What is being asked: Copy out everything from the line containing "You are a GUI" down to the line containing "The image size is (450, 484).", both lines included, with every character unchanged.

Recorded data:

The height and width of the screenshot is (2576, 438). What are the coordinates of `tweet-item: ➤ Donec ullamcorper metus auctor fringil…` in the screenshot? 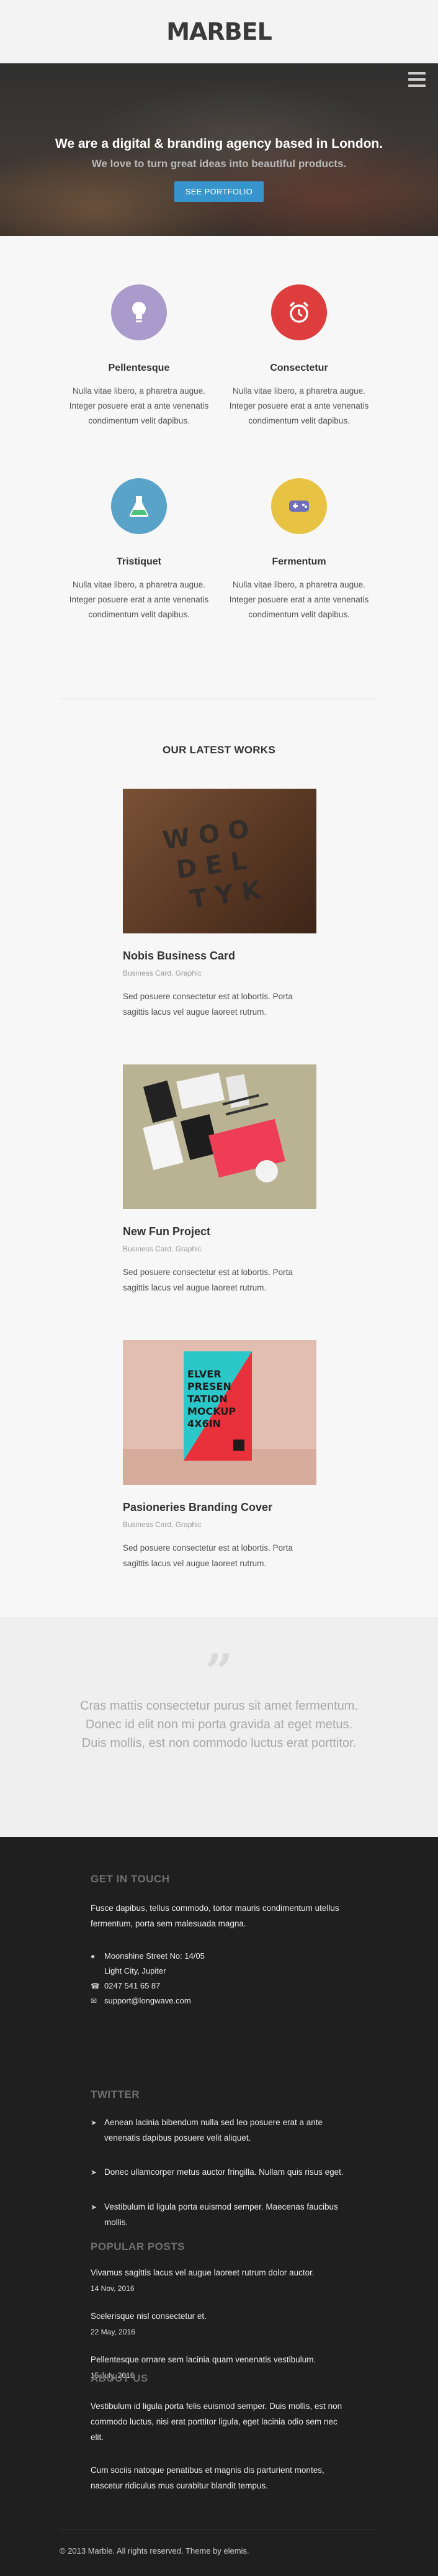 It's located at (218, 2172).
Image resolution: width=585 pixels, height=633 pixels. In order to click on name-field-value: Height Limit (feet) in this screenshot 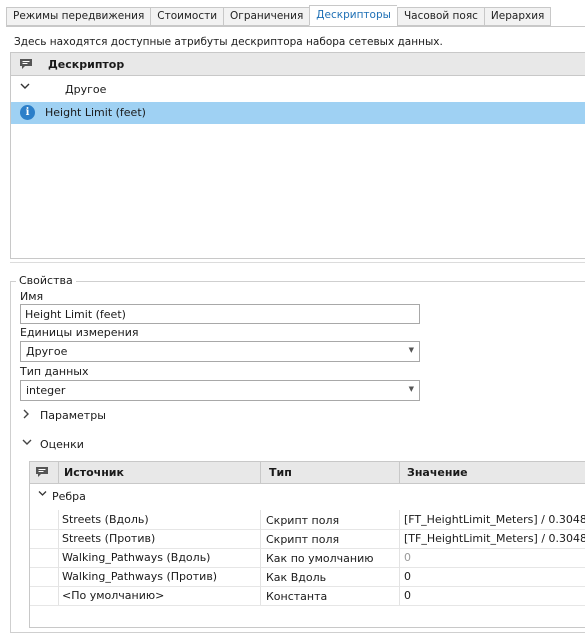, I will do `click(76, 314)`.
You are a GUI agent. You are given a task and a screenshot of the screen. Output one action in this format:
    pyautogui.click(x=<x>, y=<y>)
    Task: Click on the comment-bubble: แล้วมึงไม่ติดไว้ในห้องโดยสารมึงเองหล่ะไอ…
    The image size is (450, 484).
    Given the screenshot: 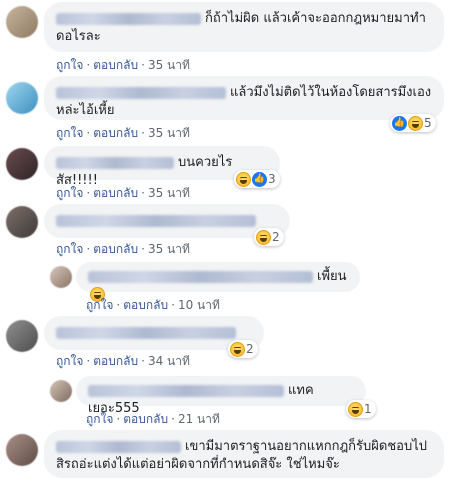 What is the action you would take?
    pyautogui.click(x=244, y=98)
    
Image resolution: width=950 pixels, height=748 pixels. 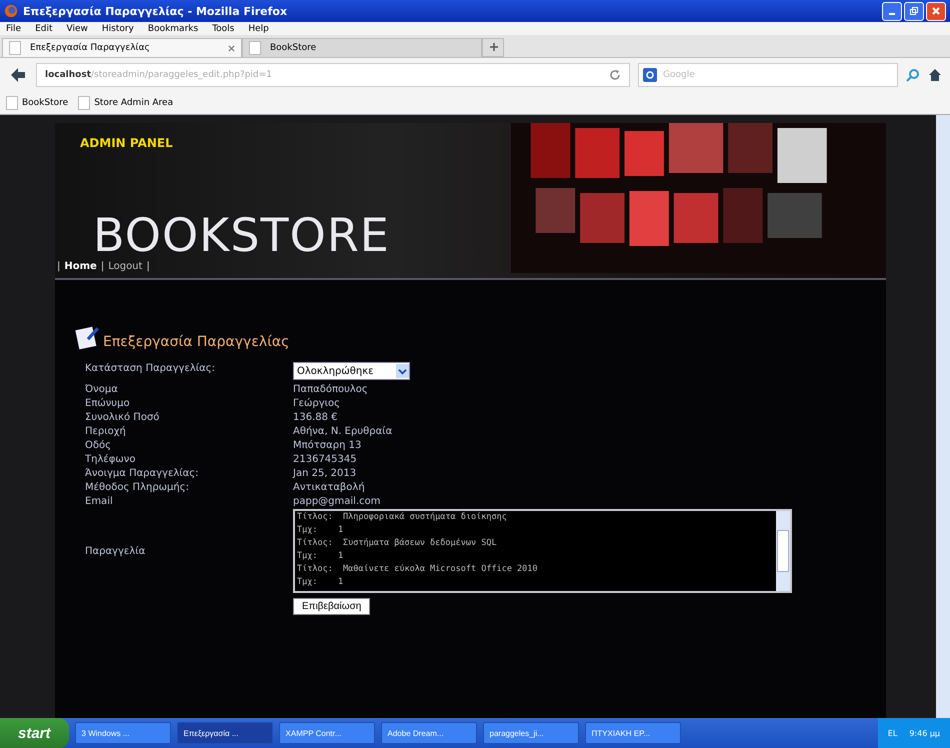 I want to click on window-title: Επεξεργασία Παραγγελίας - Mozilla Firefox, so click(x=156, y=11).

Result of the task:
You are a GUI agent. You are given a task and a screenshot of the screen. Output one action in this format:
    pyautogui.click(x=<x>, y=<y>)
    Task: Click on the comment-bubble: แล้วมึงไม่ติดไว้ในห้องโดยสารมึงเองหล่ะไอ…
    The image size is (450, 484).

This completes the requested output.